Here’s how to build a wardrobe full of staples you’ll wear again and again for years to come.
Fashion is a major culprit when it comes to carbon emissions. While the best thing you can do for the planet is to reduce your consumption, your clothes will need to be replaced eventually—no matter how gentle you are. Below, four tips to keep in mind the next time you hit the store to shop smarter.
1. Find what’s missing
Before heading to the store, slow-fashion influencer Alyssa Beltempo says it’s important to identify the holes in your wardrobe, rather than purchasing more of what you already have. Then, create a shopping list with what you actually need, but also what you want. “It’s okay to want things; it’s not a bad thing!” she notes. Longevity is also important: For trendier pieces, ask yourself whether it’s something you love enough to commit to wearing once everyone else moves on.
2. Consider your reality
One common mistake is to make purchase decisions based on how a piece looks alone, rather than how it works with what you already own and how practical it is for your lifestyle. Beltempo recommends visualizing how the item might help stretch the wear of pieces already hanging in your closet. “Ask yourself, ‘Can I create at least three to five new outfits with that one piece?’” she says. Budget is also crucial, and it’s worth saving up to buy items that reflect your style and values.
3. Bet on quality
The first thing Beltempo looks at is fabric. Natural fibres, like cotton, linen and wool, are ideal, but fabric blends are more common. Beltempo suggests looking for a ratio of 75 percent or higher of one material in the overall blend for higher quality. Examine the garment’s construction: Does it feel sturdy?

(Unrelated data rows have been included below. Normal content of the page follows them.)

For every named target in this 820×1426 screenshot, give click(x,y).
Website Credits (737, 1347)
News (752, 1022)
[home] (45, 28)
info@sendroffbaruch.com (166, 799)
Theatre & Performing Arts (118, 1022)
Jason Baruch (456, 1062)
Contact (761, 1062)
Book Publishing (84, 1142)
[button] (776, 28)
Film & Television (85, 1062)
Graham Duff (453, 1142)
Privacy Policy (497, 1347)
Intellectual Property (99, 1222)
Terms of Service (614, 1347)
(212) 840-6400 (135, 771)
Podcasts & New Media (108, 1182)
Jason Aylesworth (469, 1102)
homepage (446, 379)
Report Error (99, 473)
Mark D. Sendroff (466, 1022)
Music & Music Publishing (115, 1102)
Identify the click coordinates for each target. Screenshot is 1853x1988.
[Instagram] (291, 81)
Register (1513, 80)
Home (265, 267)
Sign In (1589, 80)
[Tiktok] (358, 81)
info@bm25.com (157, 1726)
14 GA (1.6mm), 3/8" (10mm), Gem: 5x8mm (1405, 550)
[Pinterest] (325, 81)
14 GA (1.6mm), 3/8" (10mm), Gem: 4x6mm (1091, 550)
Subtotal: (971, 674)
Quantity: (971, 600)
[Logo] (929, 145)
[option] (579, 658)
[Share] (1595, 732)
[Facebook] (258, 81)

Are the pockets, zippers and buttons reinforced? Is the hardware solid? Are the inside seams neat? Those are all signs of a good-quality garment that will stand the test of time.
4. Buy second-hand
Online resale platforms, including Facebook Marketplace, Depop and Poshmark, are great resources for finding stylish pre-loved pieces. Unlike thrift stores, they let you filter by size and style. “Take advantage of the search functions to narrow it down to the colour, the fabric and anything else you’re looking for,” says Beltempo. She also recommends sticking to your shopping list: “It’s easy to end up overshopping, and overconsumption is still overconsumption even if it’s second-hand.”